## DATA SHOWN
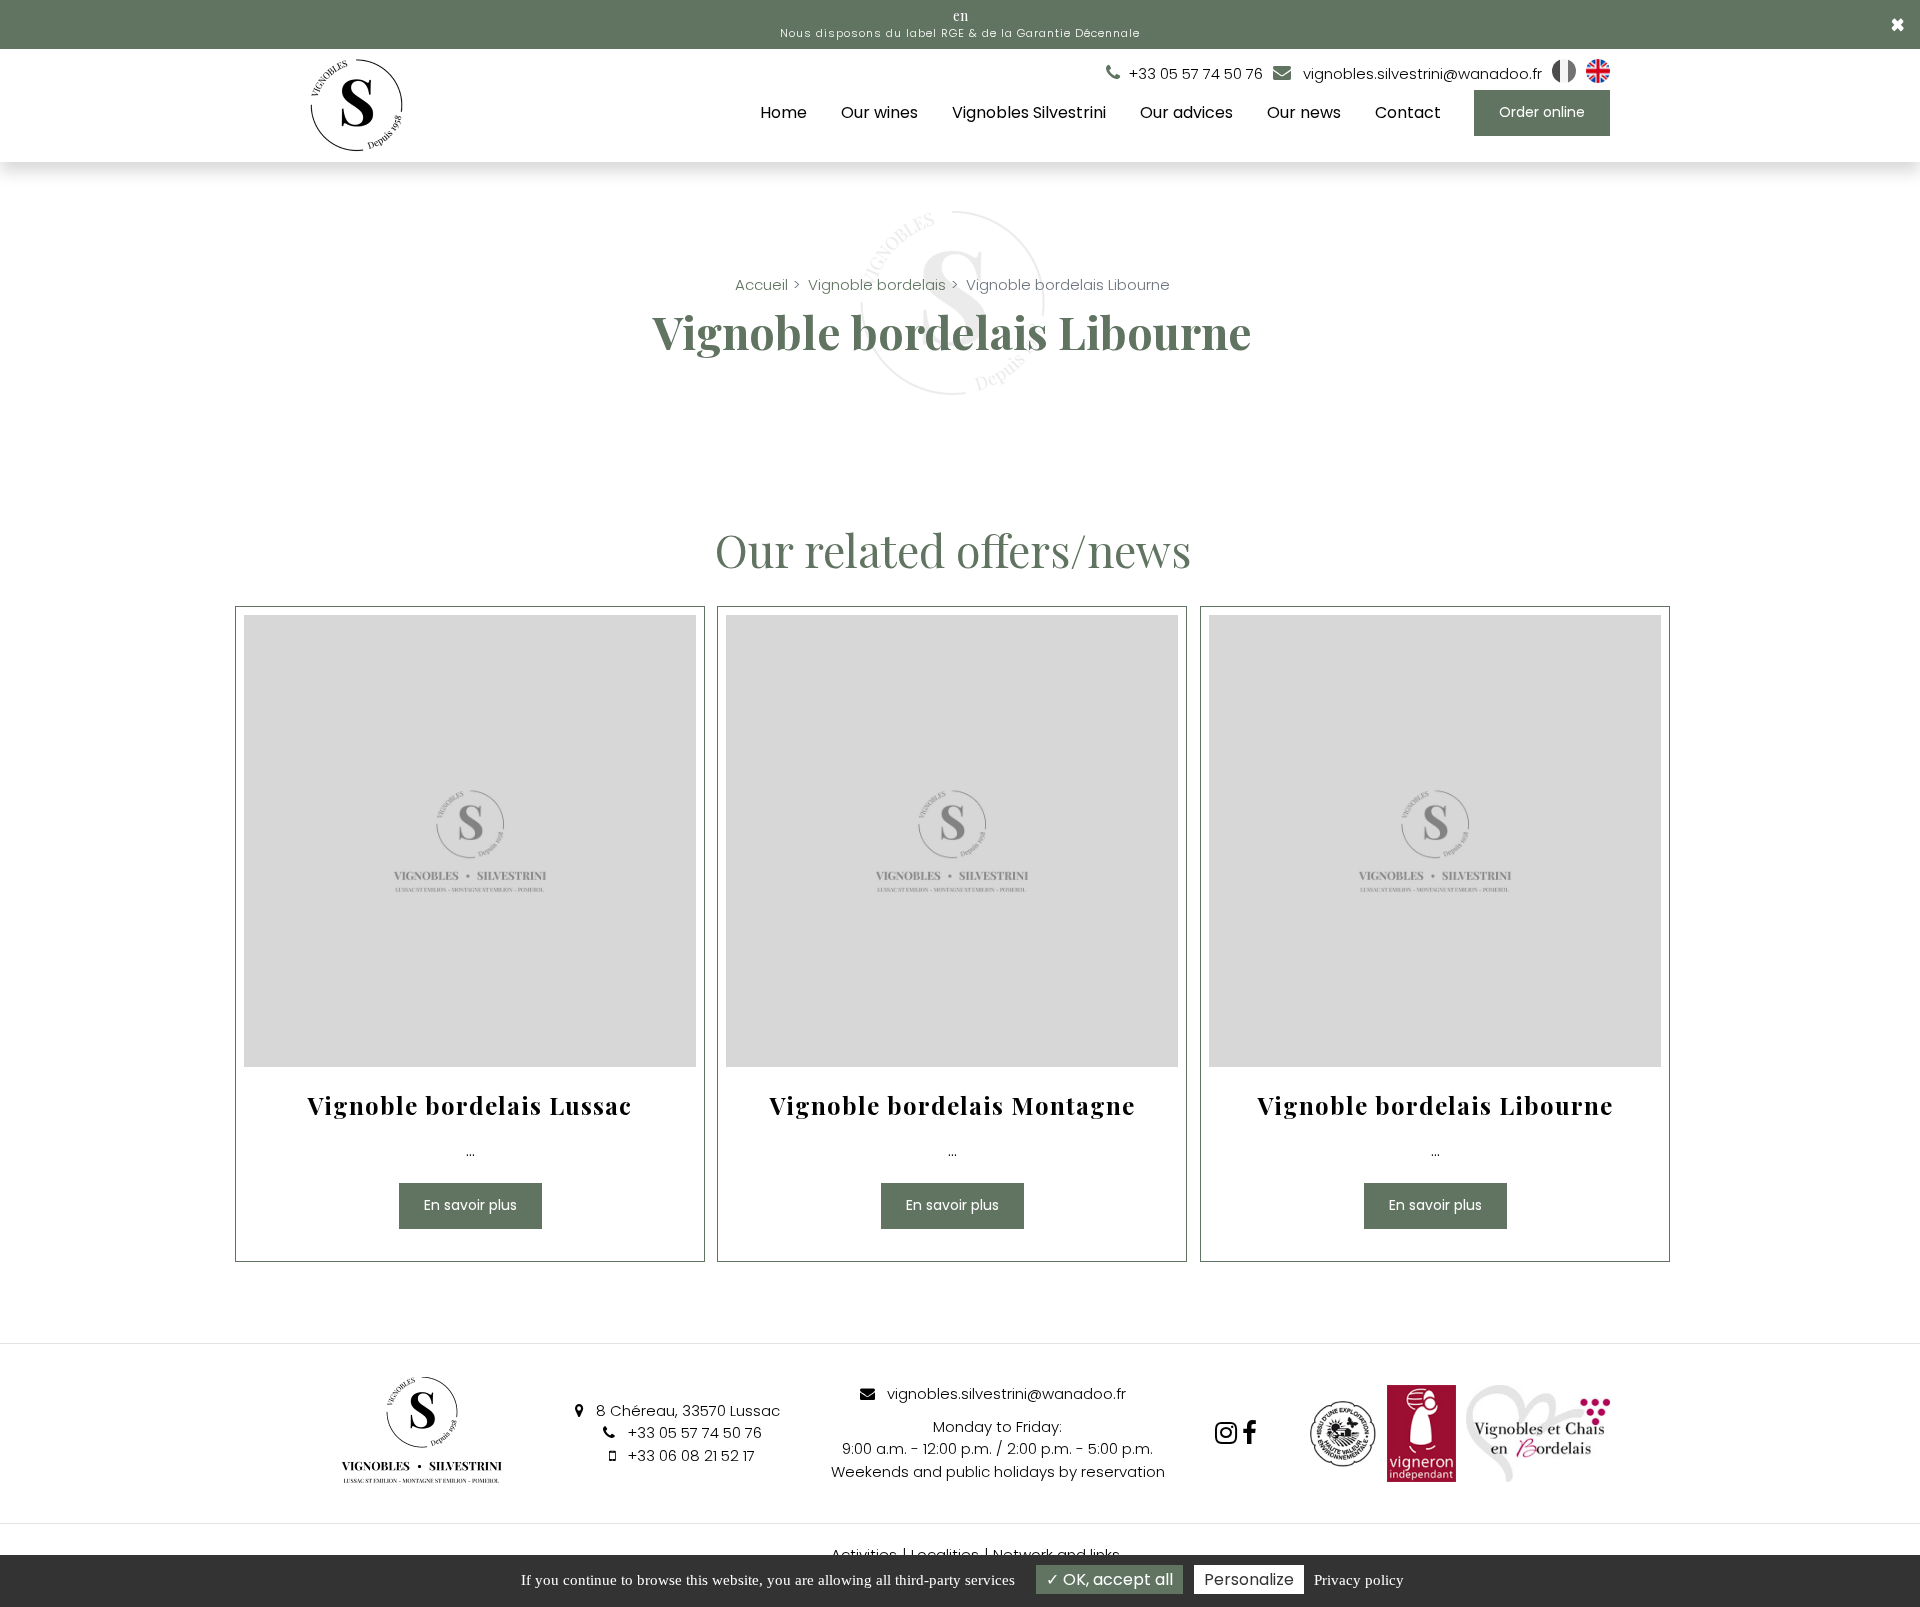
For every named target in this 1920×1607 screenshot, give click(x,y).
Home (783, 112)
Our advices (1186, 112)
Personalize (1249, 1579)
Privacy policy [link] (1359, 1580)
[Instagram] (1226, 1433)
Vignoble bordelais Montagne (952, 1106)
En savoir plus (470, 1205)
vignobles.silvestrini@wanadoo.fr (1420, 73)
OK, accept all (1116, 1579)
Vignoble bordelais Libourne (1434, 1106)
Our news (1304, 112)
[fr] (1564, 77)
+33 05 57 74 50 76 (692, 1432)
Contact (1408, 112)
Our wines (879, 112)
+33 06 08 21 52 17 (689, 1455)
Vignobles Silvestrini (1029, 112)
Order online (1542, 112)
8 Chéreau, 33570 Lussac (686, 1410)
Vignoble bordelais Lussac (470, 1106)
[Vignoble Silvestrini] (1249, 1433)
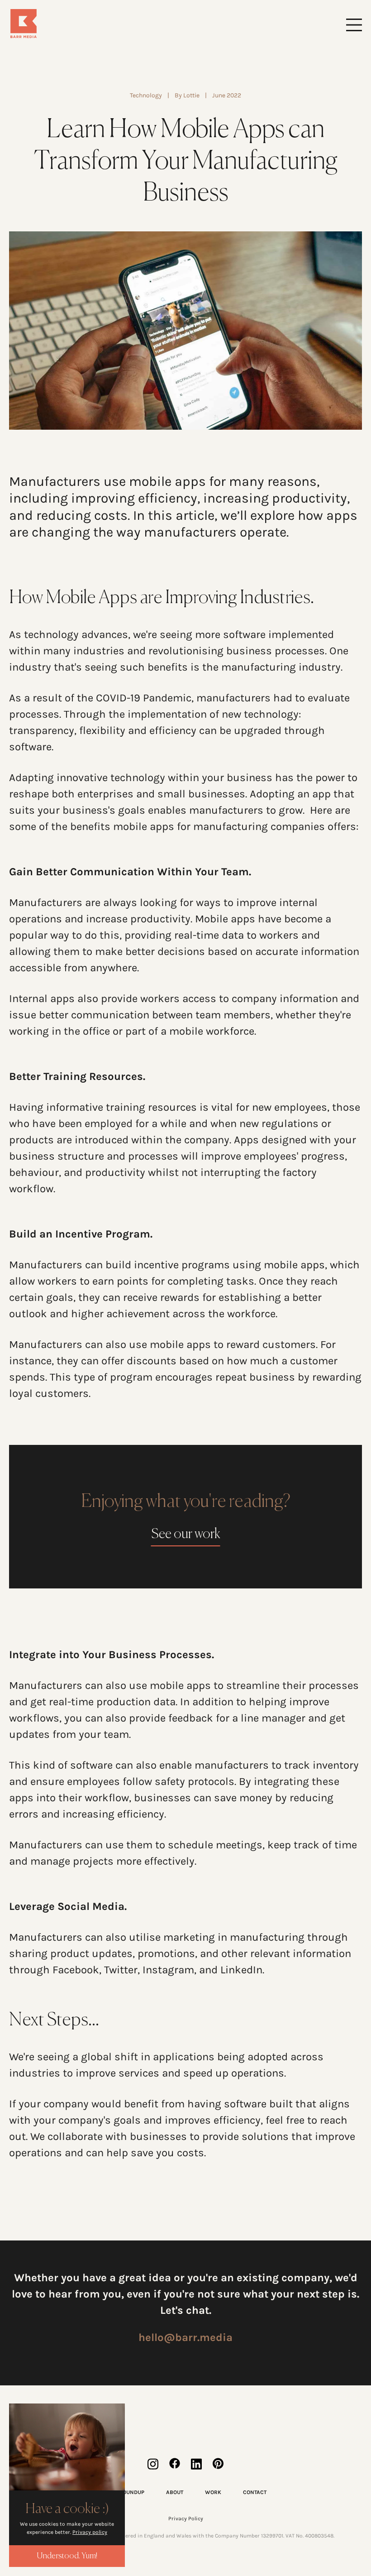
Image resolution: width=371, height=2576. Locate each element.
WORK (213, 2492)
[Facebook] (174, 2464)
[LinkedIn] (196, 2464)
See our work (185, 1534)
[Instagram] (152, 2464)
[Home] (97, 23)
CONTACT (254, 2492)
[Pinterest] (218, 2464)
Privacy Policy (185, 2518)
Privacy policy (89, 2532)
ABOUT (174, 2492)
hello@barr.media (185, 2337)
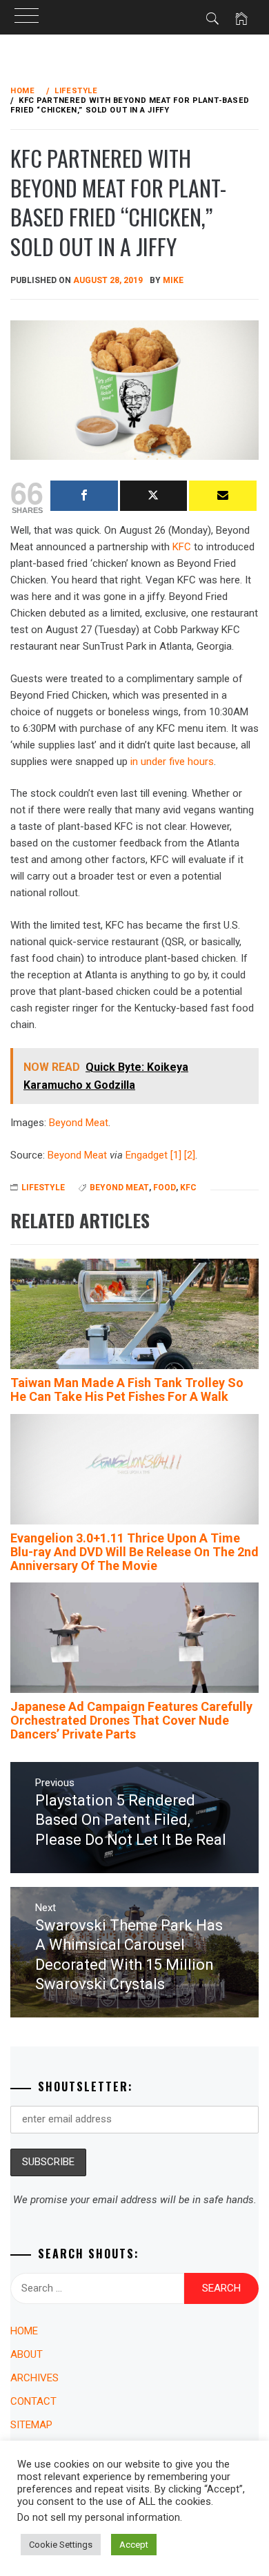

## TASK REQUIREMENTS
Print once more, exactly, the lines from the one with "Our news (1304, 112)" through the last line of the data, both ends included, without any pictures.

## EXERCISE ANSWER
Our news (1304, 112)
[fr] (1564, 77)
+33 05 57 74 50 76 (692, 1432)
Contact (1408, 112)
Our wines (879, 112)
+33 06 08 21 52 17 (689, 1455)
Vignobles Silvestrini (1029, 112)
Order online (1542, 112)
8 Chéreau, 33570 Lussac (686, 1410)
Vignoble bordelais Lussac (470, 1106)
[Vignoble Silvestrini] (1249, 1433)
Image resolution: width=371, height=2576. Locate each element.
WORK (213, 2492)
[Facebook] (174, 2464)
[LinkedIn] (196, 2464)
See our work (185, 1534)
[Instagram] (152, 2464)
[Home] (97, 23)
CONTACT (254, 2492)
[Pinterest] (218, 2464)
Privacy Policy (185, 2518)
Privacy policy (89, 2532)
ABOUT (174, 2492)
hello@barr.media (185, 2337)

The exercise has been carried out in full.